Amid anger, tears and defiant shouts of protest at a raucous school board meeting Tuesday night, the Sayreville (N.J.) Board of Education voted unanimously to uphold the superintendent’s decision to cancel the school’s football season in the wake of allegations of widespread bullying and hazing in the storied program.
The meeting, held in the school cafeteria and guarded by multiple Sayreville police offers, was attended by scores of players and several hundreds of supporters, most of whom stood and cheered each time a community member stepped to the microphone to talk about all the good that football has brought to the community, virtually all of them enraged about the district’s shutdown of the varsity, JV and freshman seasons.
The board’s decision came one night after superintendent Richard Labbe ended football for the year, citing an investigation by the Middlesex County prosecutor’s office that he said substantiated that players “knew, tolerated and generally accepted incidents of harassment, of intimidation and bullying.”
Echoing an almost universally held opinion, Jim McIntosh, father of a senior team member, Sean McIntosh, said, “There was a way they could’ve done it that would’ve made Sayreville a model, not a mockery, and you can quote me.”
“This is America!” shouted another irate parent. “What happened to innocent until proven guilty?”
Almost the instant board members announced, one by one, their support of Labbe’s actions, dozens of players, almost all of them wearing their blue jerseys or blue varsity jackets with gray sleeves, stormed out of the cafeteria and headed straight to the football field, jumping over the fence. Somebody turned on the lights, and the players piled onto a place where the Sayreville Bombers have won three state championships in the last four years.
Brandon Hoyte, a former Sayreville star who went on to captain Notre Dame and play briefly in the NFL, flew in from Chicago just to voice his support of embattled coach George Najjar and the difference that he has made in his life.
“My standpoint is just because something may have happened doesn’t incriminate everyone,” Hoyte said. “What we do going forward and how we get stronger from this is what’s important.”
One of the players, receiver Justin Gallagher, spoke emotionally of all the work he has put in, and not being able to complete a season he has put so much effort into, and being denied the chance to have his senior walk-out with his mother.

“I don’t see how that’s fair,” he said.
Said Madeline Thillet, son of senior and captain Dylan Thillet, said her son is so distraught he can barely get out of bed. At her turn at the microphone — each speaker limited to two minutes — Thillet said her son “has been a better man, a better person,” because of his involvement in Sayreville football.
“Nobody was hurt. Nobody died. I don’t think the punishment fits the crime,” Thillet said.
Several players spoke about how they’re now being bullied and harassed through social media.

The crowd hollered at the board to present evidence and to address the question of an entire program paying for the alleged misdeeds of a few, but board members said they could not discuss details because of the ongoing investigation.
An SI.com report quoted a source saying that the prosecutor’s office was looking into allegations that certain players were digitally penetrated by older team members.
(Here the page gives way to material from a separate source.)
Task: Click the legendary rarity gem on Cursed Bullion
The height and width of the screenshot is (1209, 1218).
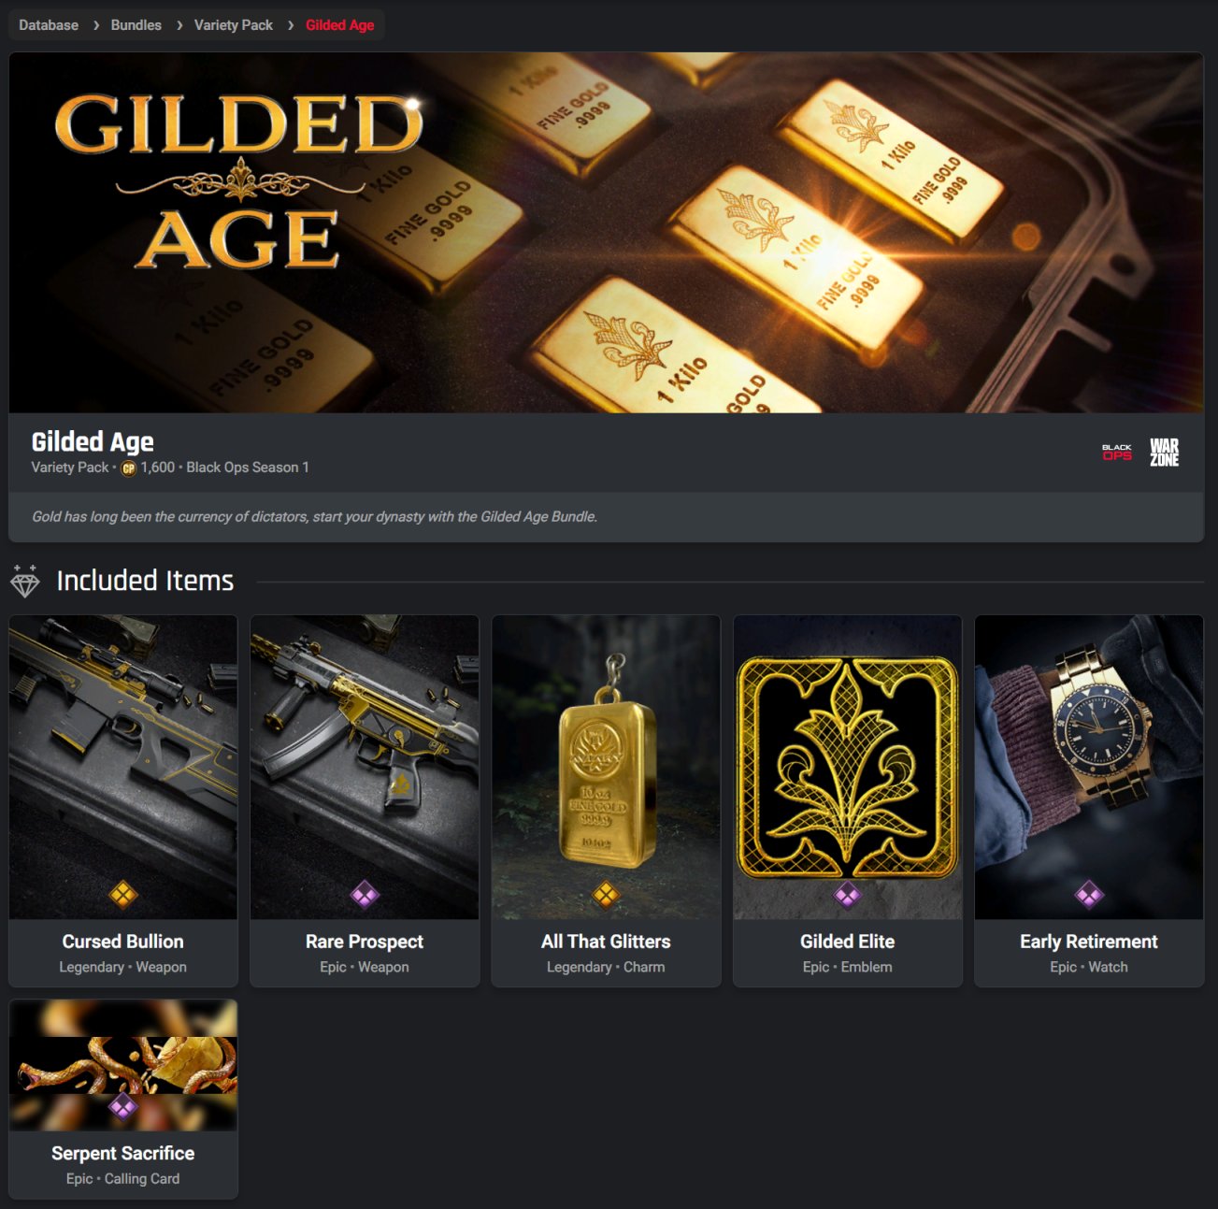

A previous report said that freshmen players were so scared of what was happening that they bolted out of the locker room after practice, hoping to get away before the harassment commenced.
As if the cancellation of the season and the stench of scandal were not enough, the Sayreville program is also dealing with the arrest last week of former assistant coach Charles Garcia, 38, of South Plainfield, who police say was found with 800 milligrams of steroids and 14 syringes when he was pulled over on a traffic stop.
Board member Michael Macagnone, who offered the most impassioned case in support of the board’s controversial vote, said as much as he believed in the value of team sports and the sentiments expressed, he needed to protect the victims and make sure the school was safe for all.
“What kind of hell is going on in that locker room?” he said. “I have to ensure that doesn’t happen.”